Sorprende especialmente la capacidad de Miyazaki para adaptar a una trama realista y dramática —la infancia del miope Horikoshi, la Gran Depresión, la epidemia de tuberculosis, la entrada de Japón en la II Guerra Mundial…— su depurado estilo naturalista, lleno de imaginativos recursos y con una arrebatadora capacidad poética. En este sentido, son fundamentales los sabrosos insertos oníricos, la mayoría de ellos protagonizados por el ingeniero aeronáutico italiano Gianni Caproni (1886-1957), al que Horikoshi admiraba profundamente. En este juego entre lo real y lo imaginado se asientan los grandes mensajes de la película, que exalta el trabajo bien hecho —con un tono similar al de “Porco Rosso”—, subraya el carácter verdaderamente artístico de los ingenieros creativos, se conmueve ante el apasionado amor de Horikoshi hacia su enferma esposa y dibuja con trazos vigorosos el dilema moral del pacífico ingeniero ante el creciente uso belicista de sus diseños aeronáuticos. Un planteamiento este último, nítido en la película, pero que ha generado una encendida polémica entre los grupos pacifistas japoneses.

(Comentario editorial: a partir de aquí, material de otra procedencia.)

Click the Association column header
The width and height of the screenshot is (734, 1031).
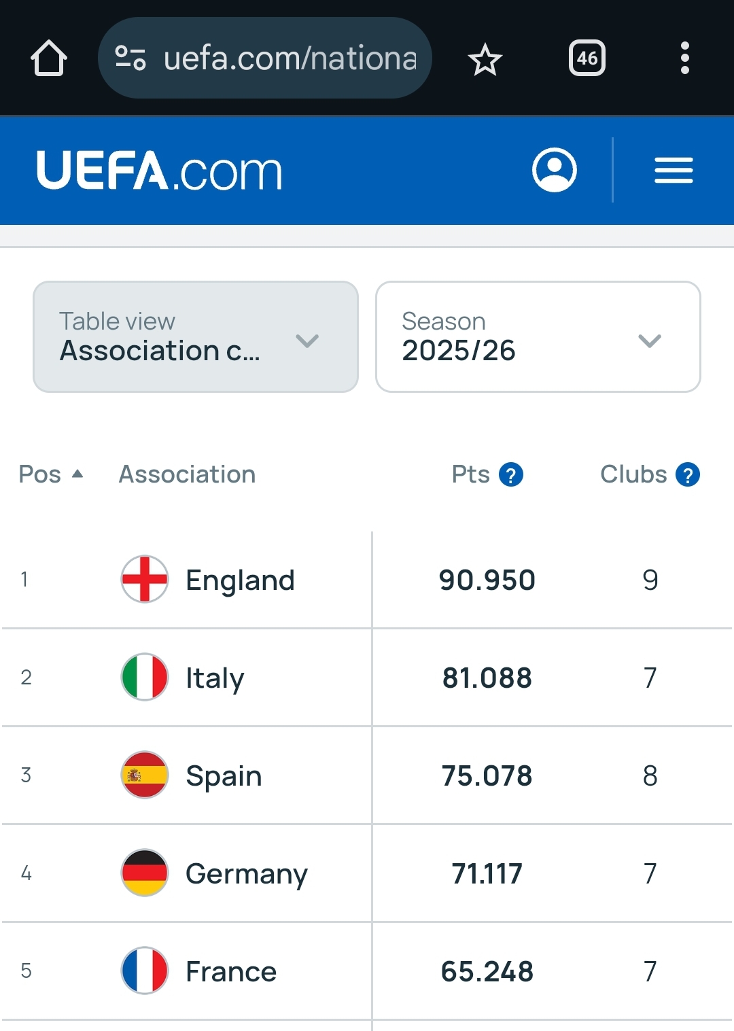click(187, 474)
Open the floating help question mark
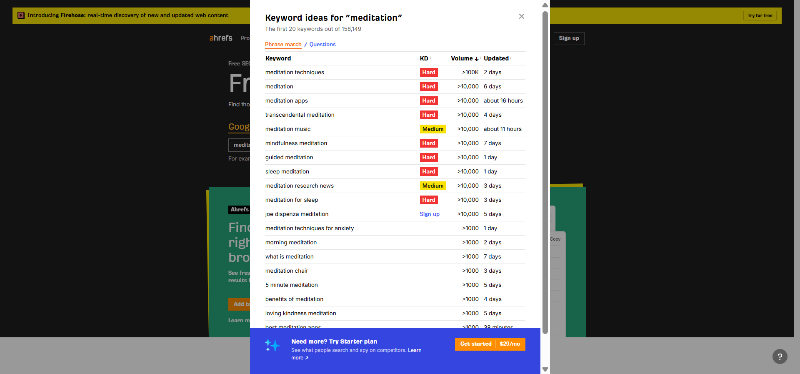Screen dimensions: 800x374 pyautogui.click(x=780, y=356)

Como siempre, la animación es sensacional en diseños de personajes y fondos, gestualidad, planificación, iluminación, montaje, efectos especiales… De hecho, la película incluye unas cuantas secuencias memorables, como la impresionante recreación del terremoto de Kanto de 1923. También cabe elogiar —como siempre— la vibrante partitura de Joe Hisaishi, más cargada que nunca de nostalgia y dramatismo. En fin, que Miyazaki culmina a lo grande su antológica carrera, firmando un precioso melodrama de aventuras, quizás demasiado largo, pero en el que reafirma su pasión por el cine —sus maravillosas escenas románticas y familiares son comparables a las de Kenji Mizoguchi, Yasujirō Ozu o Akira Kurosawa—, su pasión por volar —presente en casi todas sus películas—, su pasión por la gran literatura —incluye citas de Esopo, Paul Valéry, Thomas Mann…— y, sobre todo, su pasión por el ser humano. Pues, más allá de su excelencia estética, “El viento se levanta” es una nueva demostración de la hondura antropológica de este genio de la animación que, se retire o no, ya forma parte de la gran historia del Séptimo Arte.